Завели мотор. Задрожали крылья легкой машины.
В темноте загрузили ее боеприпасами, толом. В кассету уложили листовки, медикаменты, спирт и накопившуюся почту для партизан.
Амираджиби легко поднялся в кабину, сел, подождал, пока его пассажир привяжется, сделал знак «от винта», и полозья самолета заскользили по светлеющей в темноте поверхности заснеженного озера.
Провожающие постояли, пока не поняли по звуку, что машина взлетела, и возвратились в дом, в светлую столовую с маскировкой на окнах.
Приближаясь к линии фронта, самолет шел на бреющем полете, над лесом.
Пилот был защищен от потоков встречного ветра козырьком из плексигласа.
Но, обогнув этот козырек, защищающий летчика, холодный ветер с силой врывался, вихрясь, в кабину – туда, где на заднем сиденье находился пассажир.
Амираджиби видел, как Лапкин сгибается то влево, то вправо, пытаясь спрятаться от этого ветра. Поднятый воротник полушубка не спасал, не закрывал лицо. Ветер свистел и крутился по кабине.
Амираджиби жестом показал Лапкину, что нужно вытащить из полушубка шарф и укрыть им лицо.
Вскоре летчику стало не до пассажира – подлетали к фронту. Машина пошла круто вверх.
Линия фронта обозначалась далеко внизу вспышками орудийных выстрелов – похоже было, что там зажигают и бросают горящие спички.
Слева, как маленький костер, сложенный из лучинок, горел город Холм.
Темное небо прорезали светящиеся ножи вражеских прожекторов.
Летчик лавировал, стараясь не попасть в их смертельный свет.
По временам Амираджиби выключал мотор.

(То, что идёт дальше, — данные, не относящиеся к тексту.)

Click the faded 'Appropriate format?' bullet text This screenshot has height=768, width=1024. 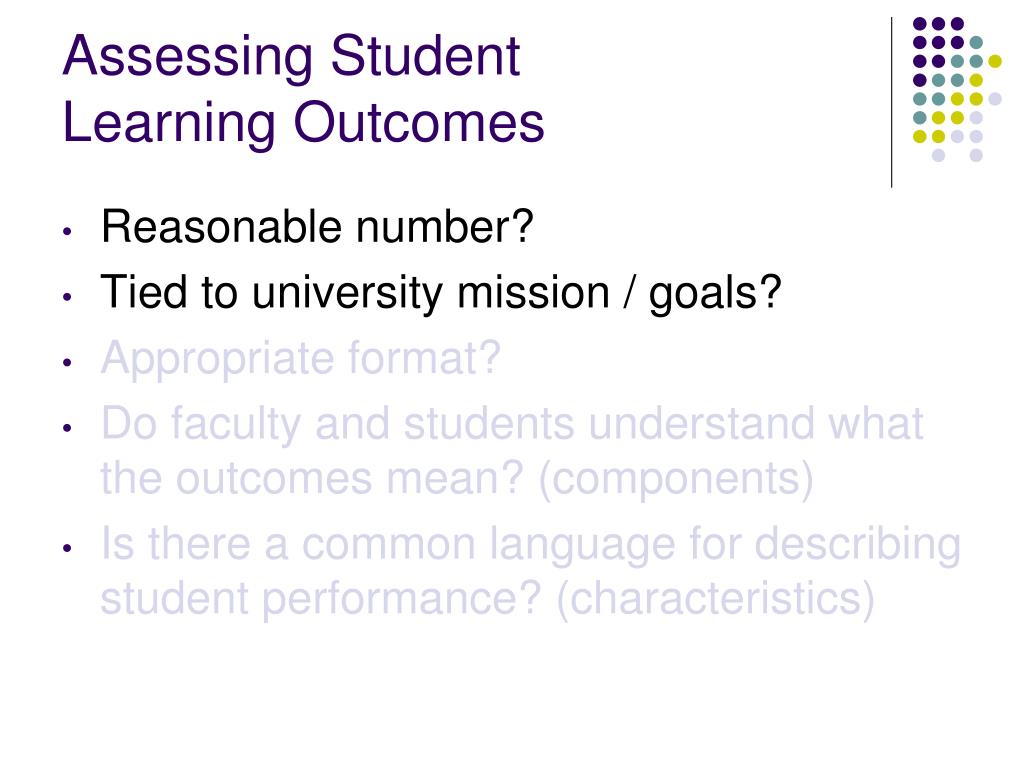300,359
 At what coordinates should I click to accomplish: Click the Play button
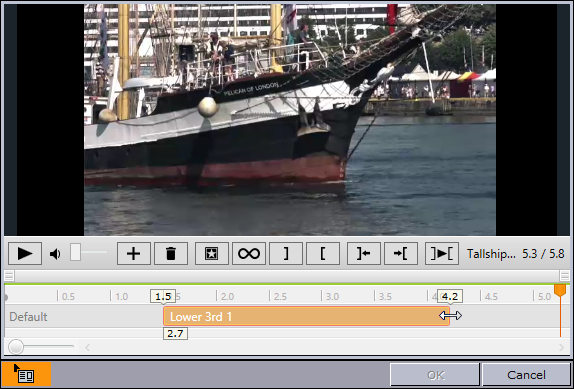pyautogui.click(x=25, y=253)
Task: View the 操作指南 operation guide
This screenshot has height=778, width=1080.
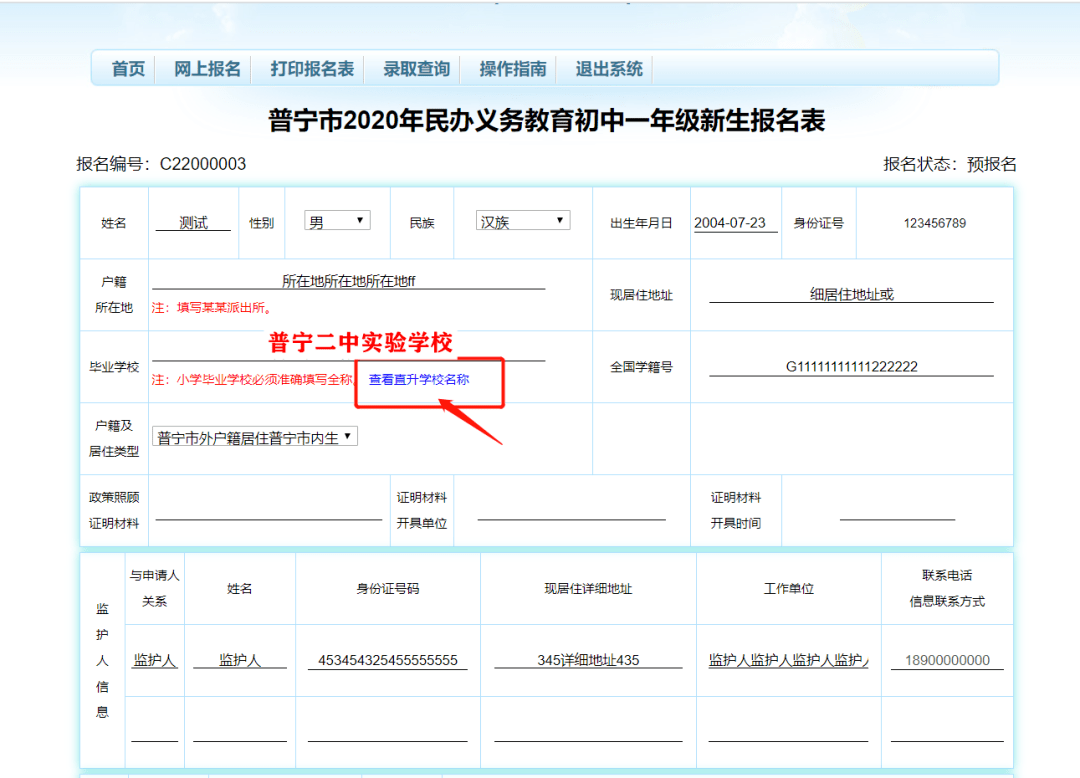Action: coord(513,68)
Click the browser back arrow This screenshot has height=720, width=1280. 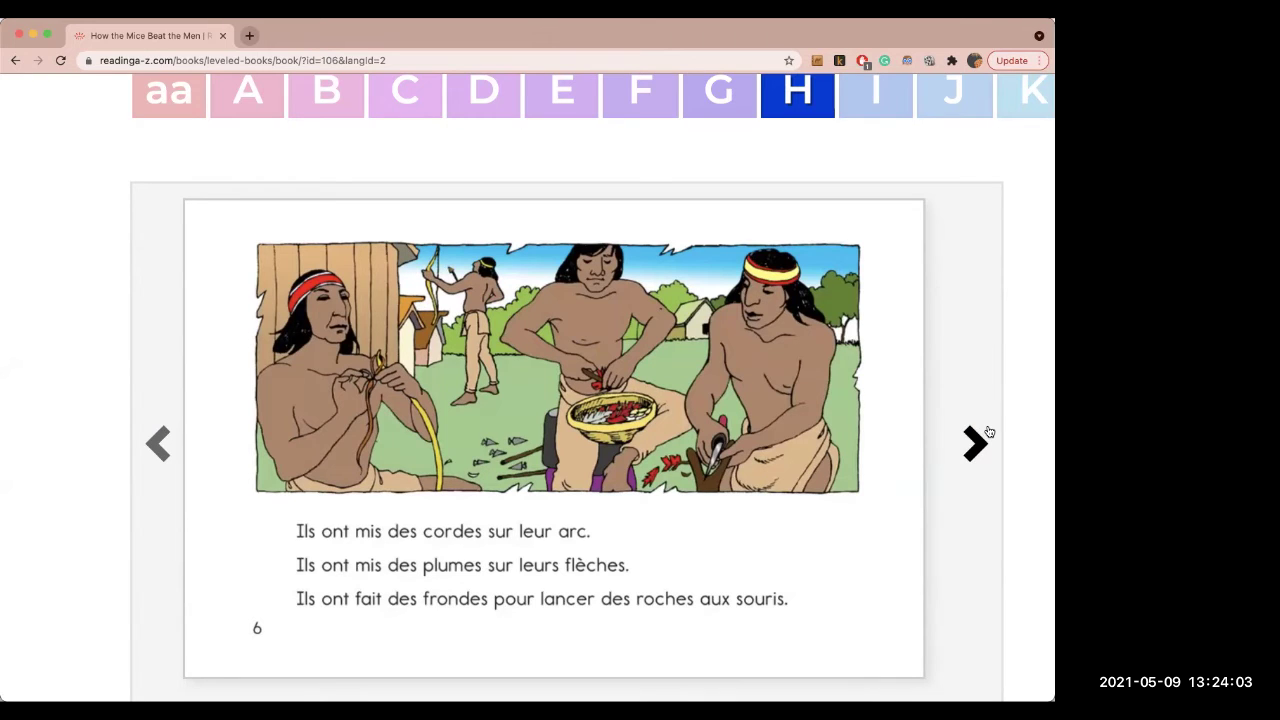point(15,61)
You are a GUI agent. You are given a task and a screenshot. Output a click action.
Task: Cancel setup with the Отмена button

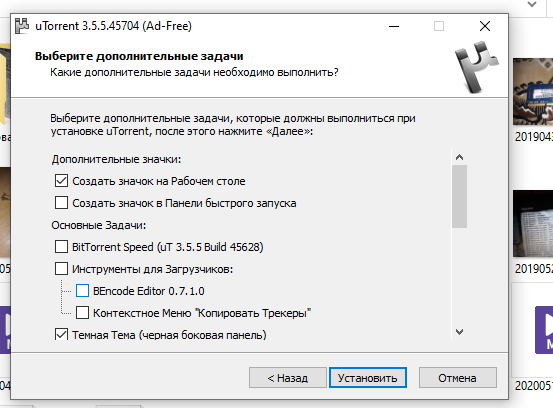(457, 378)
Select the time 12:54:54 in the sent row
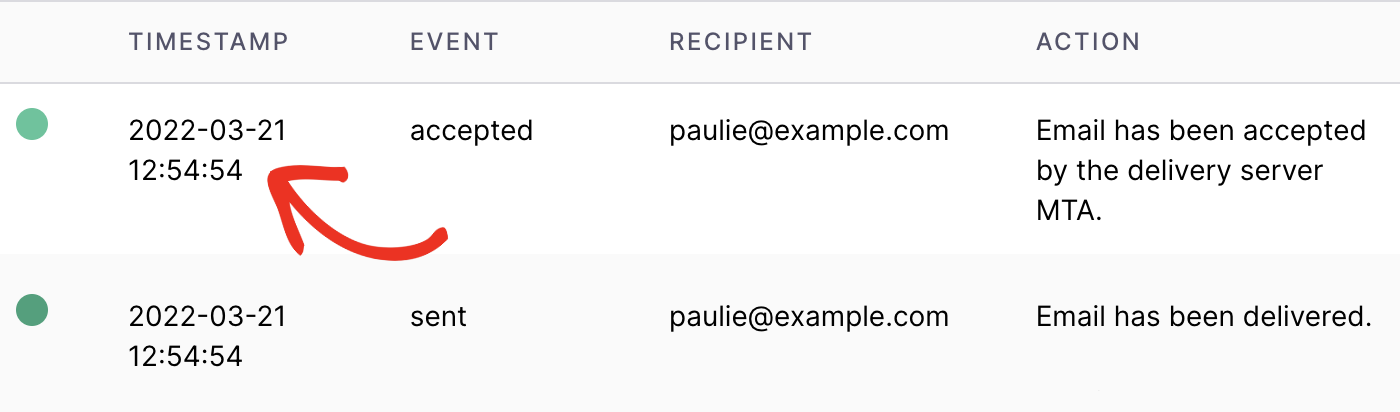The height and width of the screenshot is (412, 1400). (185, 356)
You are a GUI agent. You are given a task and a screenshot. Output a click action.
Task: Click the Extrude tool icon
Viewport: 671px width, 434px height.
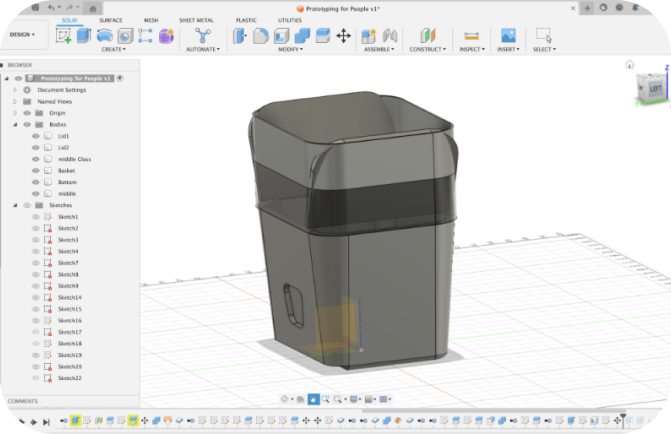point(85,36)
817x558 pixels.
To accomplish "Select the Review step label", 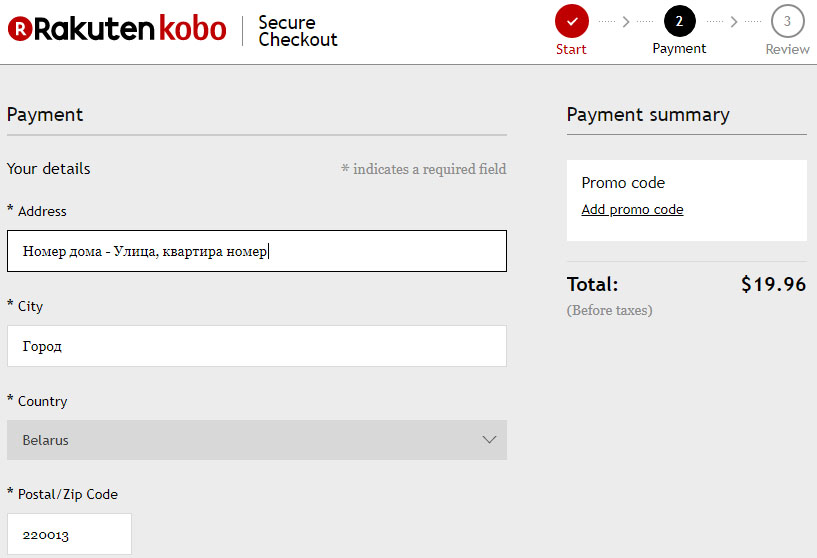I will coord(788,49).
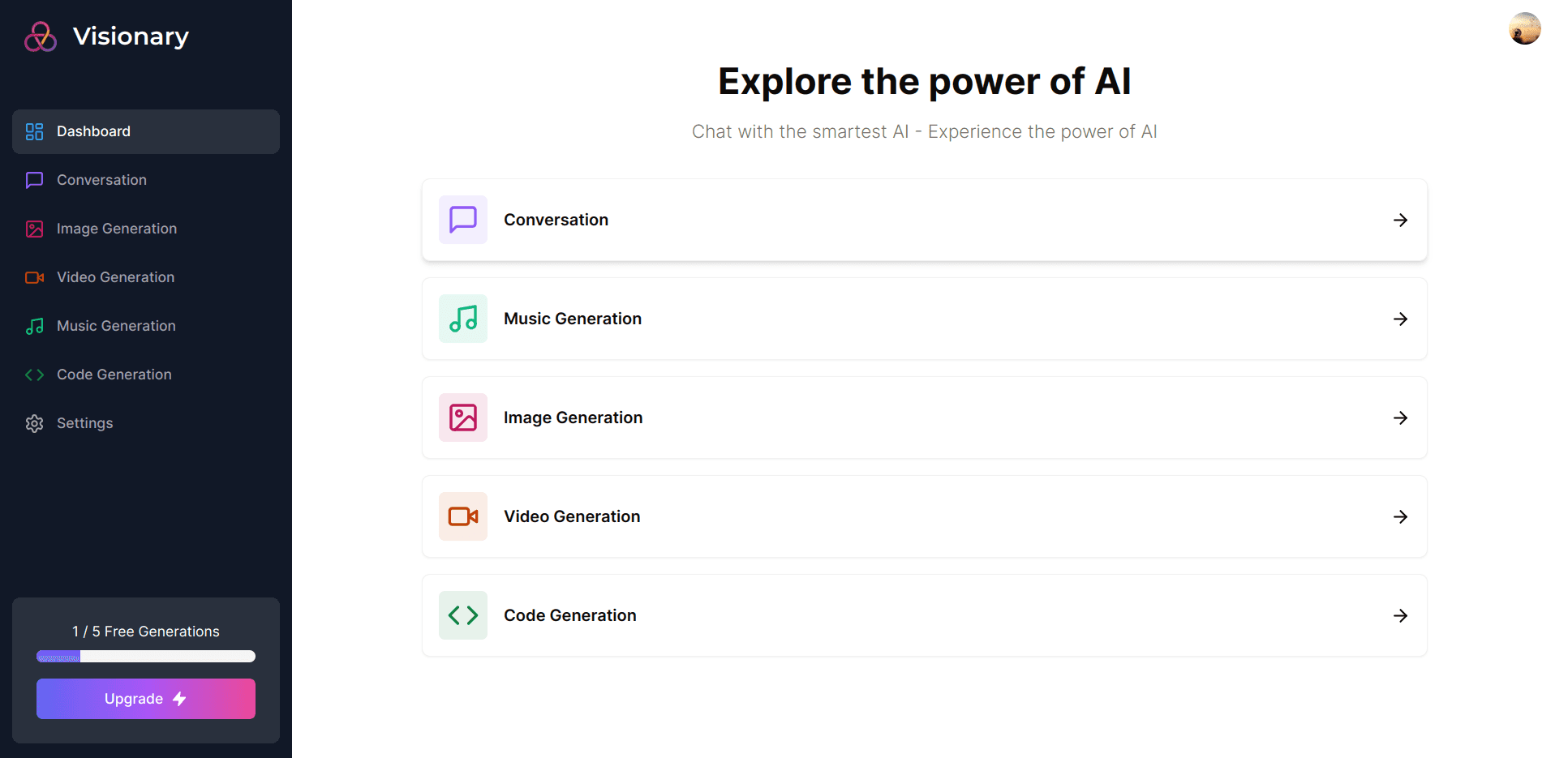Click the Visionary logo icon

(41, 36)
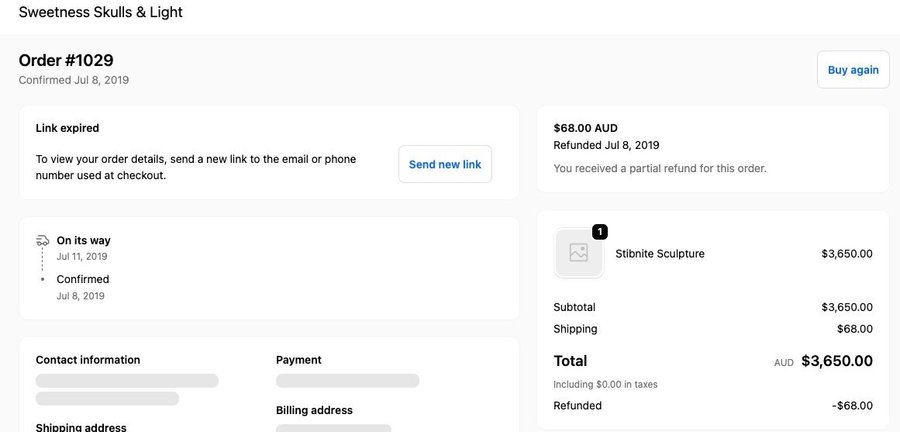
Task: Click the Link expired heading
Action: click(67, 128)
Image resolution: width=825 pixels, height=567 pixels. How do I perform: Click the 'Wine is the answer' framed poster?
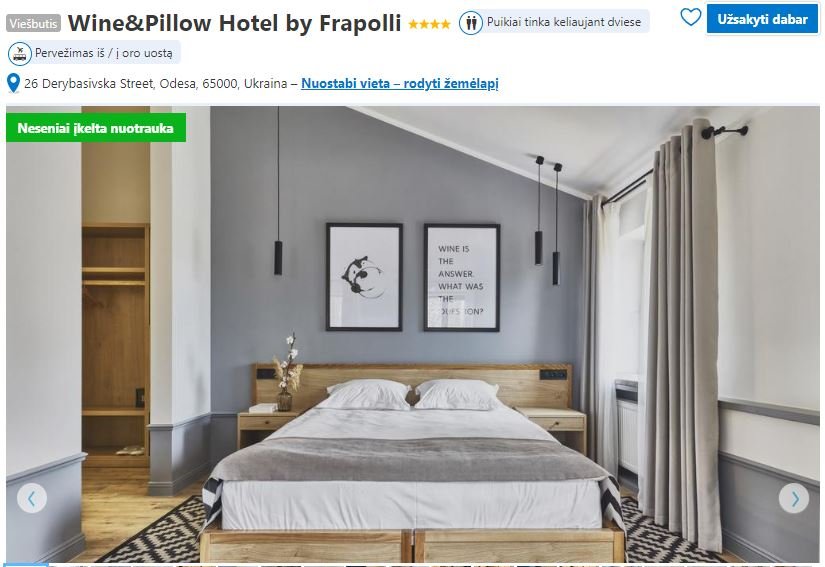point(461,277)
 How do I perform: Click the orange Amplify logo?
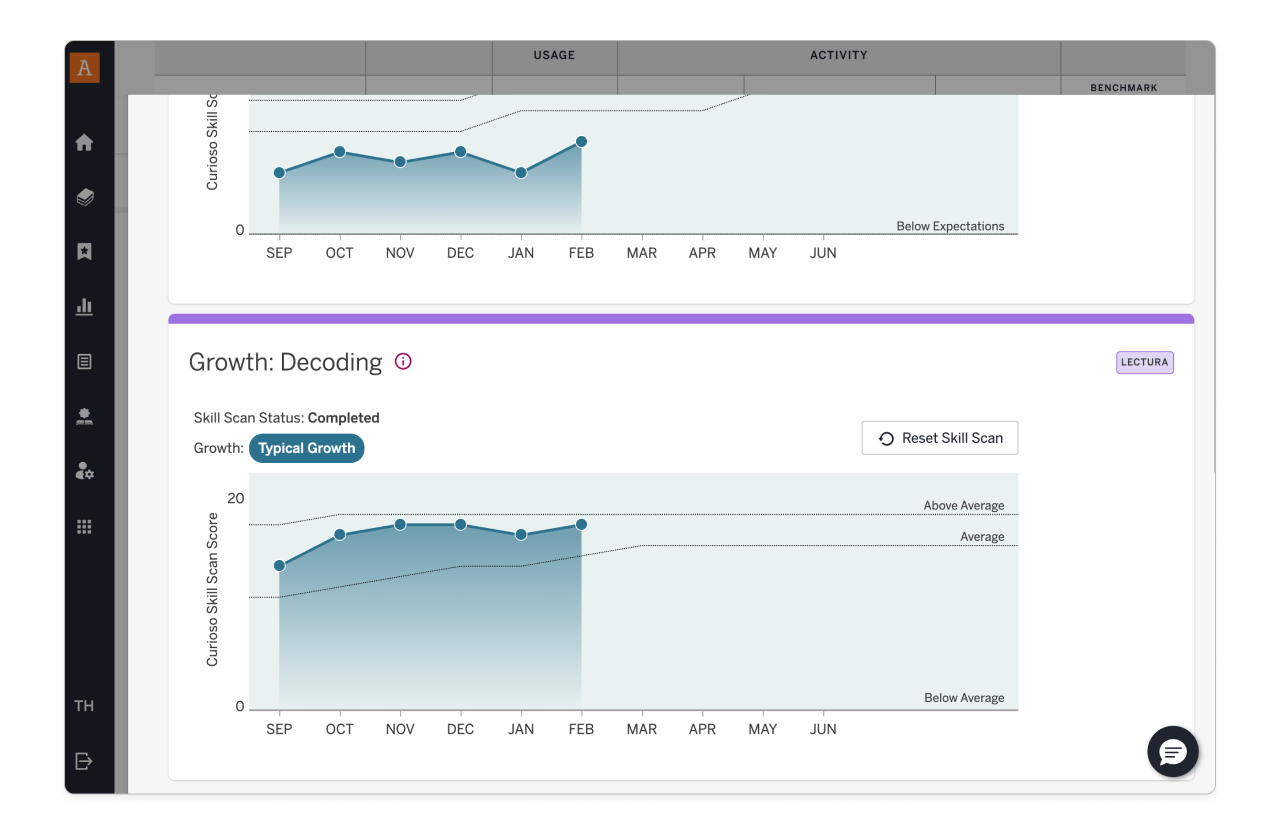(x=85, y=67)
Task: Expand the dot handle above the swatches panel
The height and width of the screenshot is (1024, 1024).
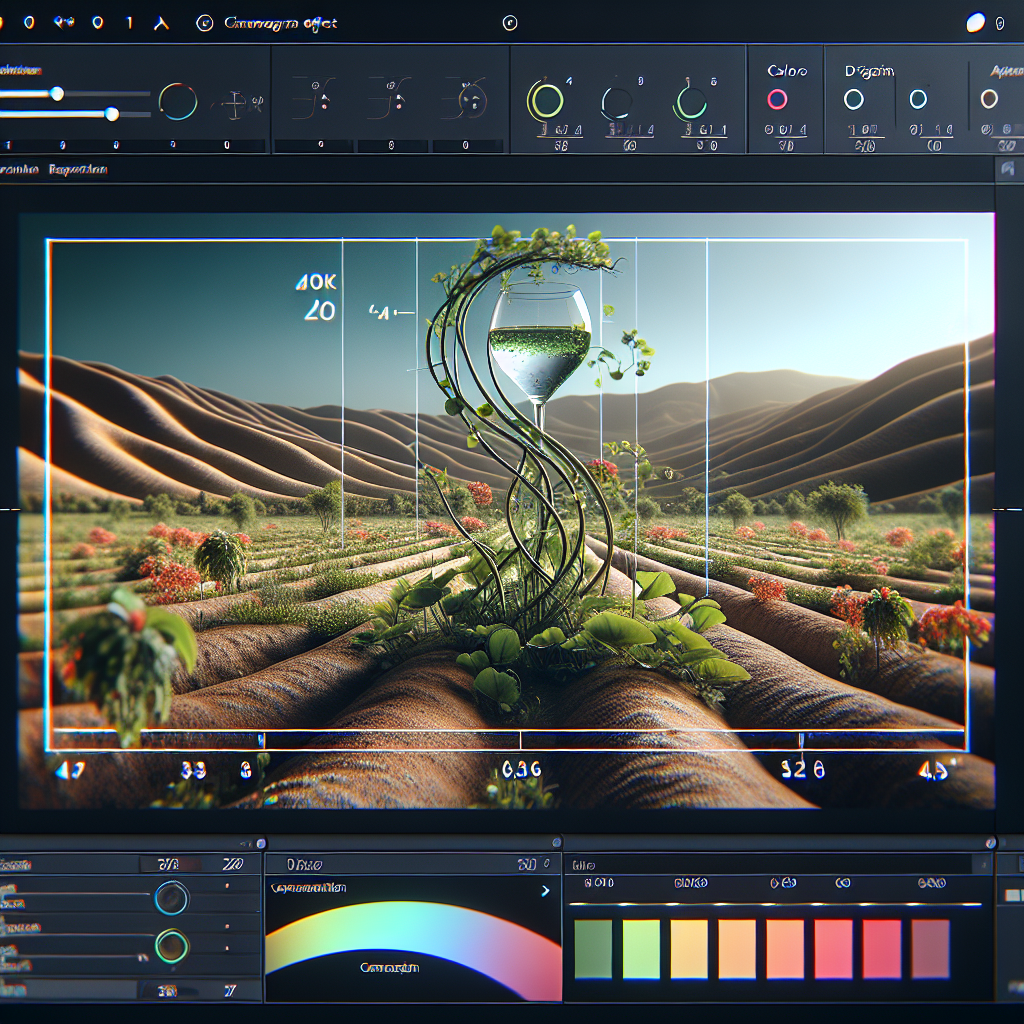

Самолет беззвучно планировал, и тогда снизу, с земли, доносился грохот боя – шум разрушения, – который был необычайно похож на грохот прокатного цеха – шум созидания.
Благополучно пролетев линию фронта, Амираджиби снова перешел на бреющий полет и повел самолет в тыл врага.
Здесь, кроме прочих, подстерегала еще одна опасность: немецкие самолеты, барражируя постоянно над районом партизанского края, подмечали, где и какой выкладывается партизанами условный знак из костров для посадки самолета.
Эти данные сообщались немецкому командованию, и в другом месте срочно выкладывался точно такой же знак: скажем, прямоугольник из четырех костров и еще два костра у северного угла.
Именно таким образом был обманут однажды один из летчиков звена – он посадил свой самолет прямо на фальшивую немецкую посадочную площадку.
На этот раз все прошло благополучно. Самолет опустился. К нему бежали, увязая в снегу, партизаны из отряда «Грозный».
Огромного роста партизанский завхоз Афанасьев в трофейной немецкой шубе с высоким волчьим воротником кричал летчику, преодолевая громоподобным басом шум невыключенного мотора:
– Саша, Саша где? Миллер почему не прилетел?
Наклонясь к его уху, Амираджиби прокричал о приказе и об отправке Саши Миллера в Сибирь.
– Быть не может! Сашку… – сокрушался Афанасьев и матерился непонятно в чей адрес.
Партизаны сняли груз с самолета, Афанасьев передал пакет для командования, и Амираджиби тотчас поднял свой «У-2» в воздух.